SUPPLIED PASSAGE>
* BEGIN *
Irving Babbitt remarks, that there is a something in man's nature "that sets him apart simply as man, from other animals, and that something Cicero defines as a 'sense of order and decorum and measure in deeds and words'." Babbitt adds (and this is the point to note) that "the world would have been a better place if more persons had made sure they were human before setting out to be superhuman."
- Babbitt, Irving, Humanism: An Essay at Definition.

There is, perhaps, an intermediate stage wherein we function as men, sustain our human relations, and discharge our just obligations, thus fulfiling our temporary destiny. The question arises here as to whether such a stage is even yet generally possible when we remember that there are millions of illiterate persons on our planet at this time!

But, along with this tendency toward pure humanity and the drift away from the standardization of the human unit, there emerges a group to whom we give the name of mystics. They testify to another world of experience and contacts. They bear witness [14] to a personal realization and to a phenomenal manifestation and satisfaction of which the average man knows nothing.

As Dr. Bennett says "the mystics themselves have described their attainment as a seeing into the meaning of the universe, a seeing of how all things belong together. They have found the clue."
- Bennett, Charles A., A Philosophical Study of Mysticism, page 81.

Down the ages they have come forth and said in unison: there is another kingdom in nature. This kingdom has its own laws, its own phenomena and its own intimate relationships. It is the kingdom of the spirit. We have found it and you too can ascertain its nature. These witnesses fall into two groups; the purely mystical and emotional quester who sees the vision and falls down in an illuminated rapture before the beauty that he has sensed, and secondly, the knowers, who have added to the emotional rapture an intellectual achievement (an orientation of the mind) which enables them to do more than sense and enjoy. They understand; they know, and have become identified with that new world of being towards which the pure mystic reaches. The line of demarcation between these knowers of divine things and those who sense the vision is very slight.

There is, however, a no-man's ground between the two groups on which a great transition takes place. There is an interlude in experience and in development which changes the visionary mystic into the practical knower. There is a process and a technique to which the mystic can subject himself which coordinates him and develops in him a new and subtle [15] apparatus, by means of which he no longer sees the vision of divine reality but knows himself to be that reality itself. It is with this transitional process and with this work of educating the mystic, that the meditation technique has to do. It is this with which we deal in this book.
* END *
DIRECTIVE A>
Who are all the people named in the passage on mysticism?
DIRECTIVE B>
Can you reproduce the passage on mysticism word for word from "But, along with" to "Mysticism, page 81."?

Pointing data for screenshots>
* BEGIN *
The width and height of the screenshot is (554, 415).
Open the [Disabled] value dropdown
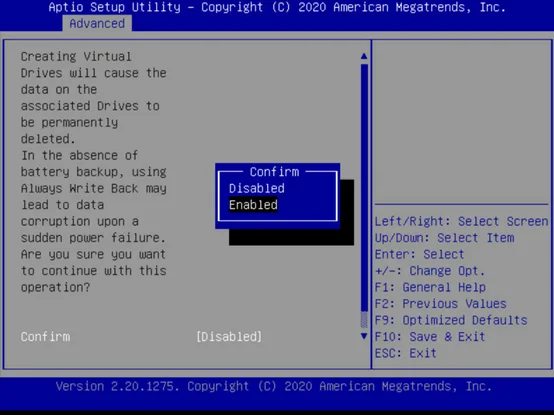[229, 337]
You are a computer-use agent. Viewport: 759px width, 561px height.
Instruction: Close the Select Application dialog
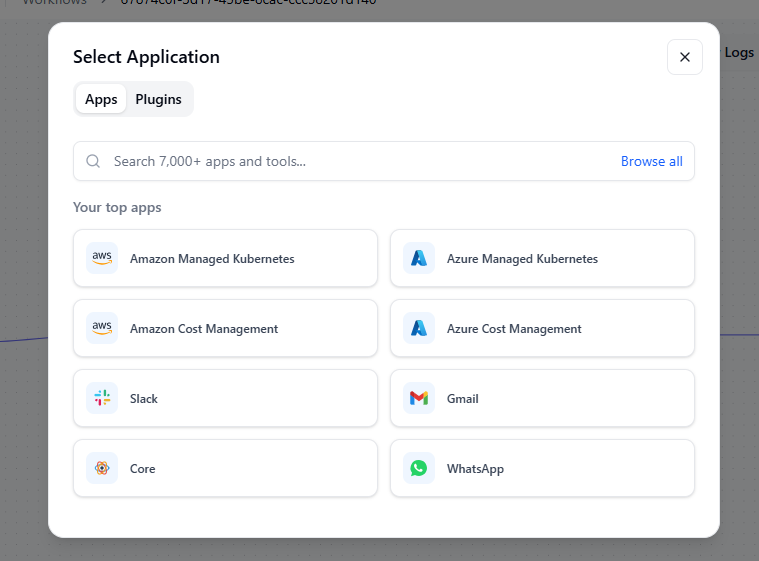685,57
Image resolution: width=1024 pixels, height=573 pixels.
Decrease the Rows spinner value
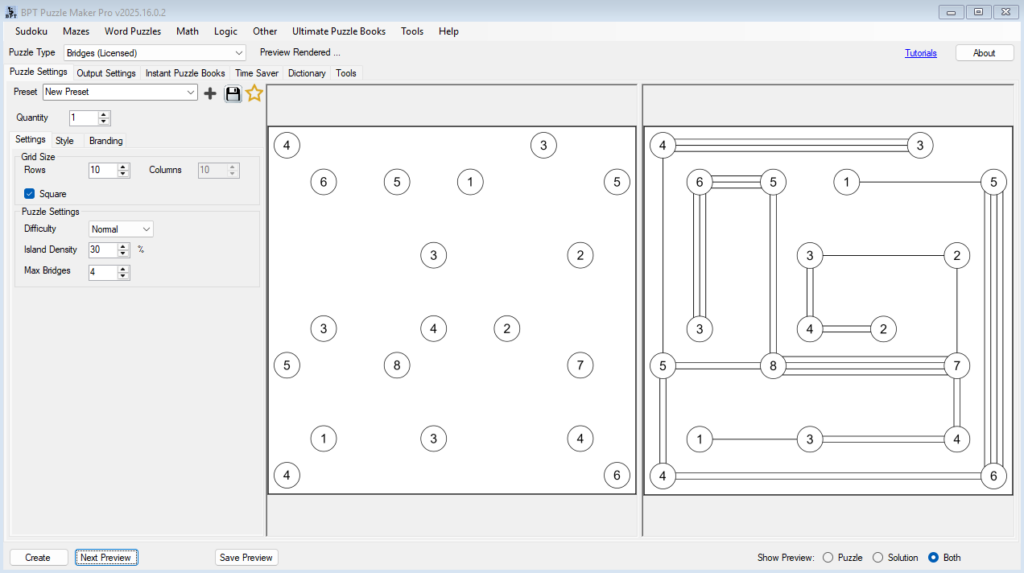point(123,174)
* END *
* BEGIN *
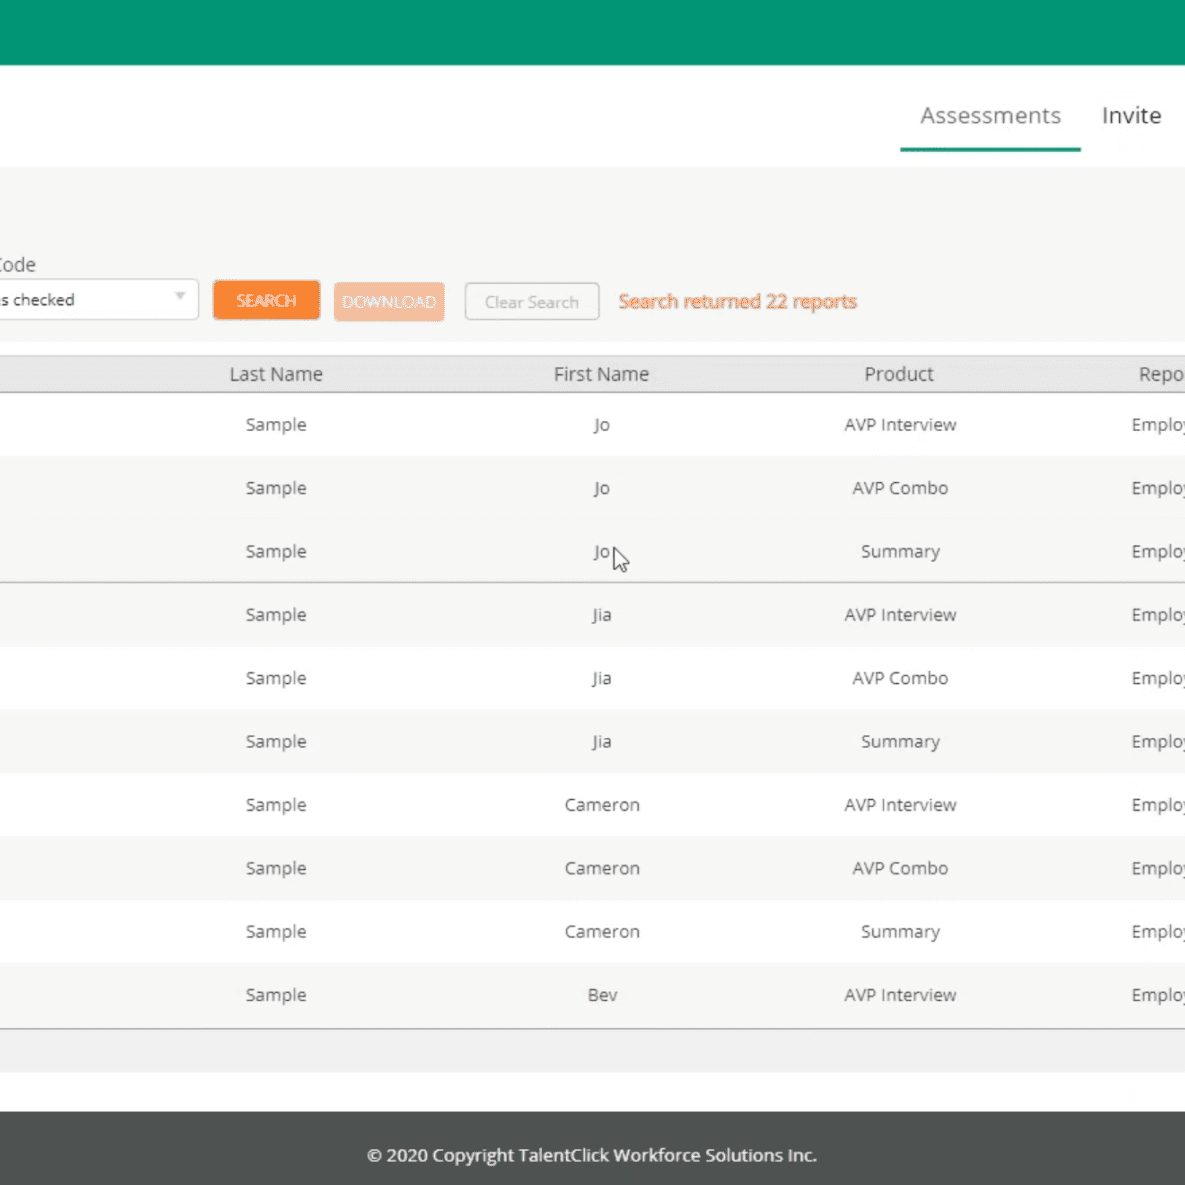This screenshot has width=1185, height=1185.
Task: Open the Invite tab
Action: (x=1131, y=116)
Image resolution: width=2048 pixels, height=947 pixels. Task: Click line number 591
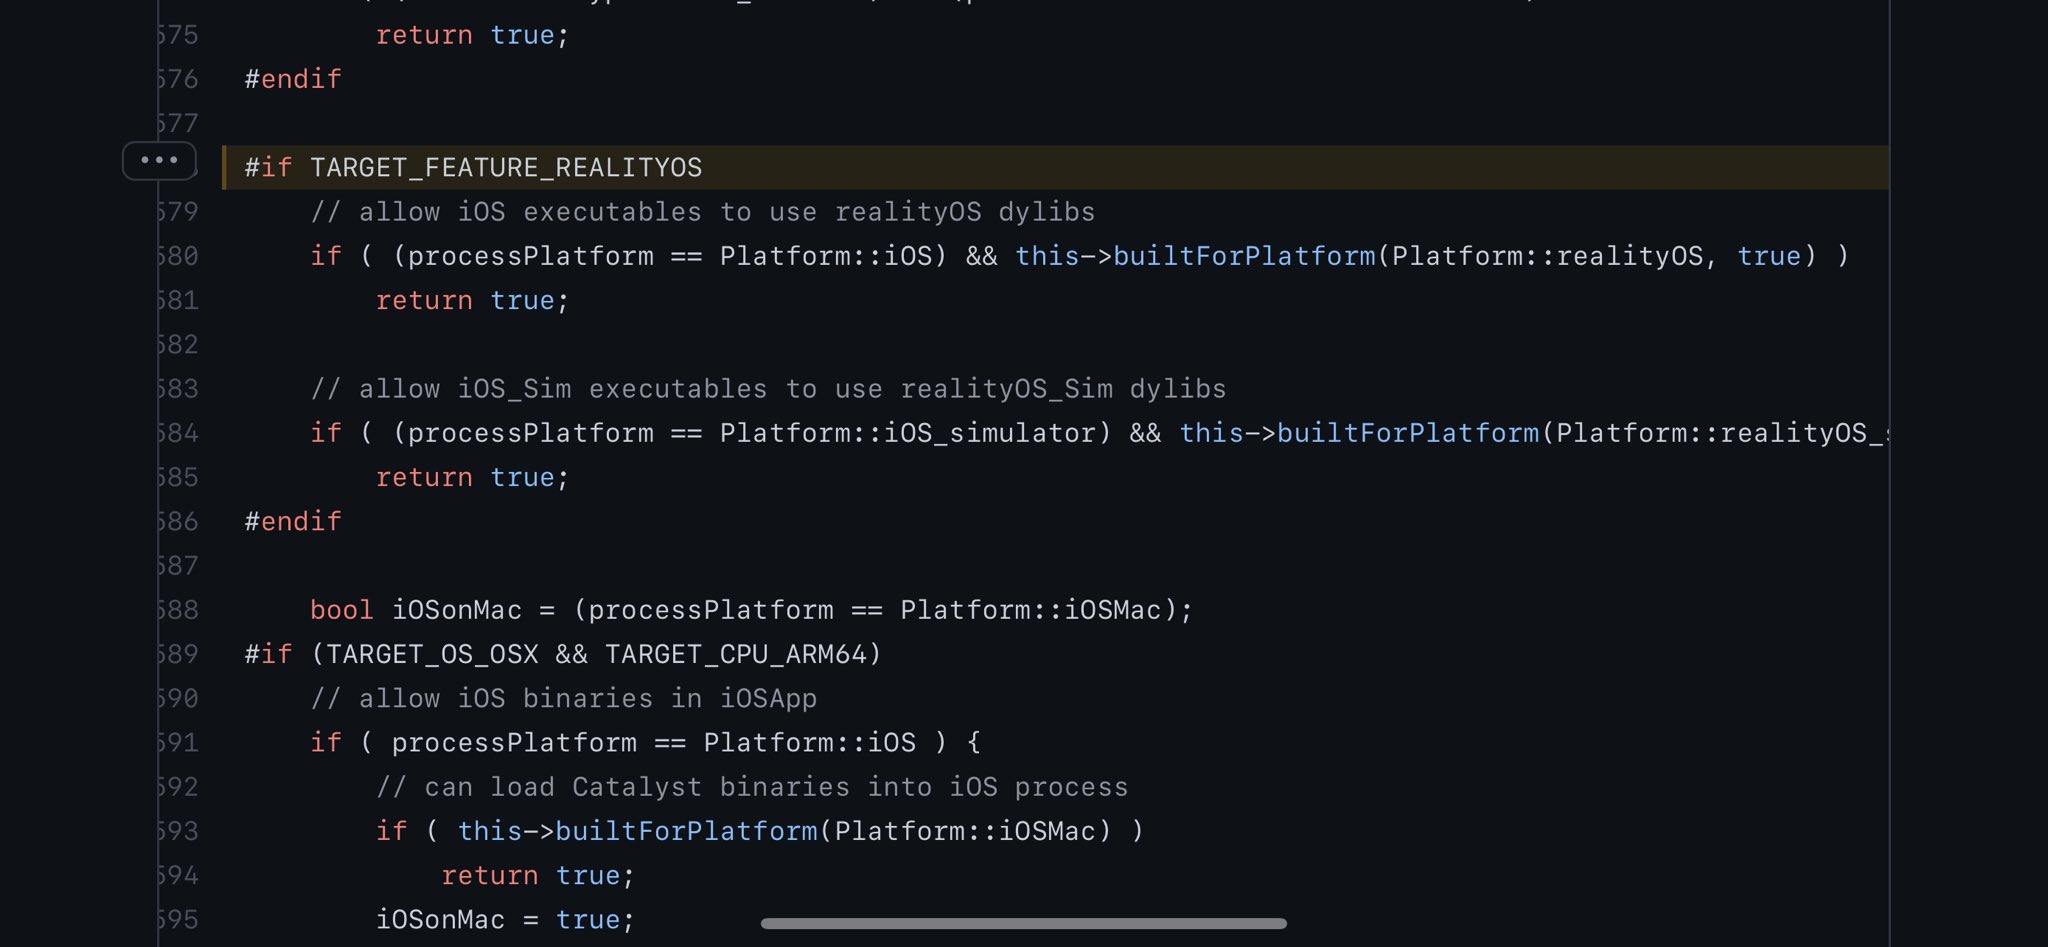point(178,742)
* END *
* BEGIN *
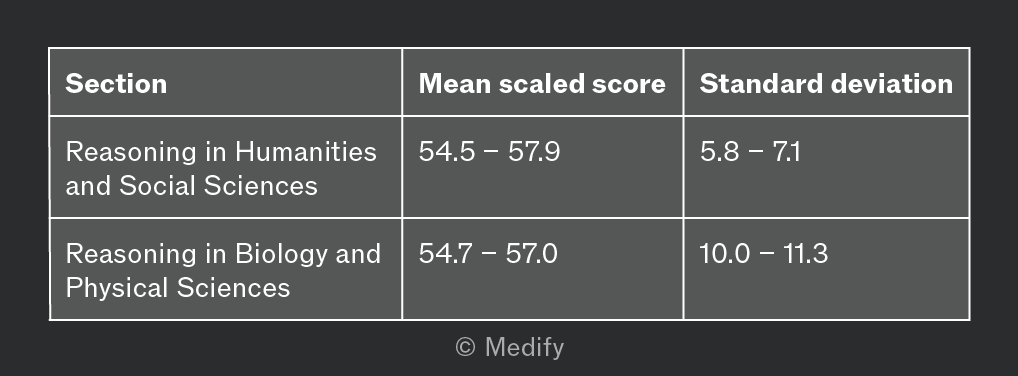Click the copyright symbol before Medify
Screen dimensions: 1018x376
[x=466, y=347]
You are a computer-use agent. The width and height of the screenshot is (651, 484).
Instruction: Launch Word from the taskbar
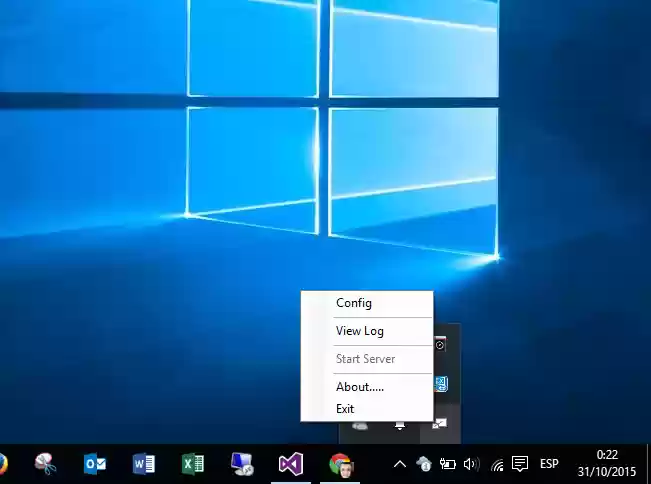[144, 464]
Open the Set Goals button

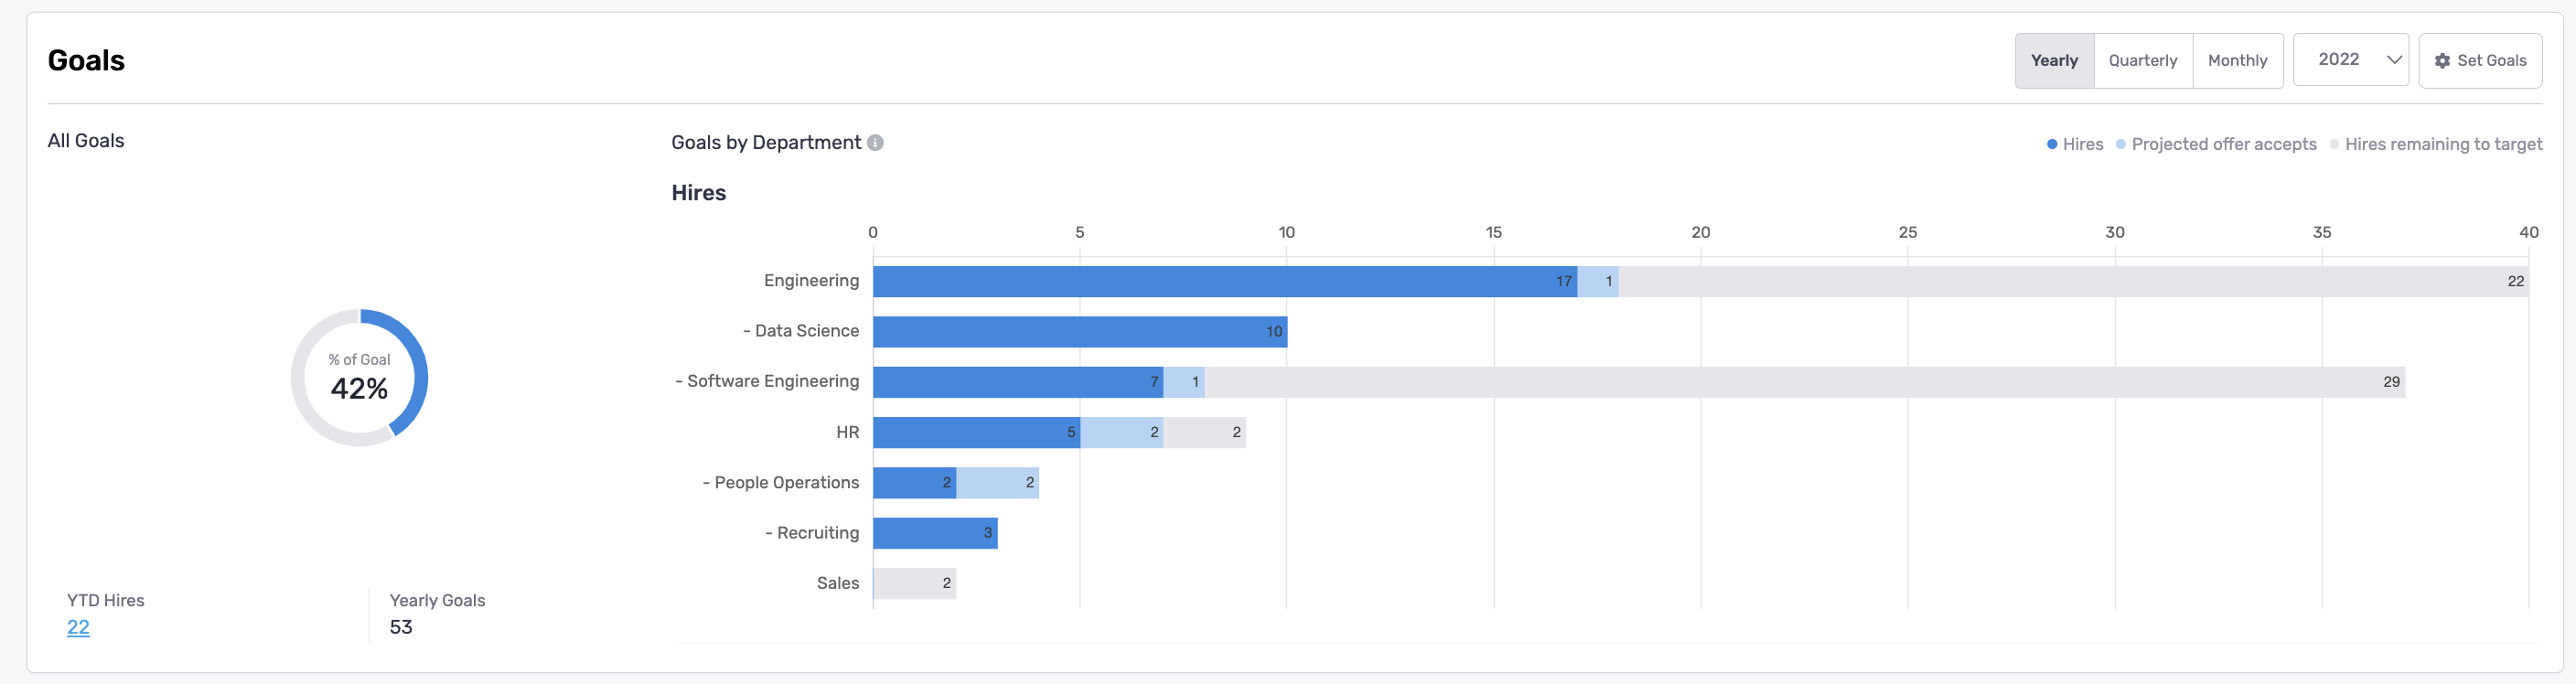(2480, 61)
* END *
EXPECTED ANSWER A>
Irving Babbitt, Cicero, and Charles A. Bennett (Dr. Bennett)

EXPECTED ANSWER B>
But, along with this tendency toward pure humanity and the drift away from the standardization of the human unit, there emerges a group to whom we give the name of mystics. They testify to another world of experience and contacts. They bear witness [14] to a personal realization and to a phenomenal manifestation and satisfaction of which the average man knows nothing.

As Dr. Bennett says "the mystics themselves have described their attainment as a seeing into the meaning of the universe, a seeing of how all things belong together. They have found the clue."
- Bennett, Charles A., A Philosophical Study of Mysticism, page 81.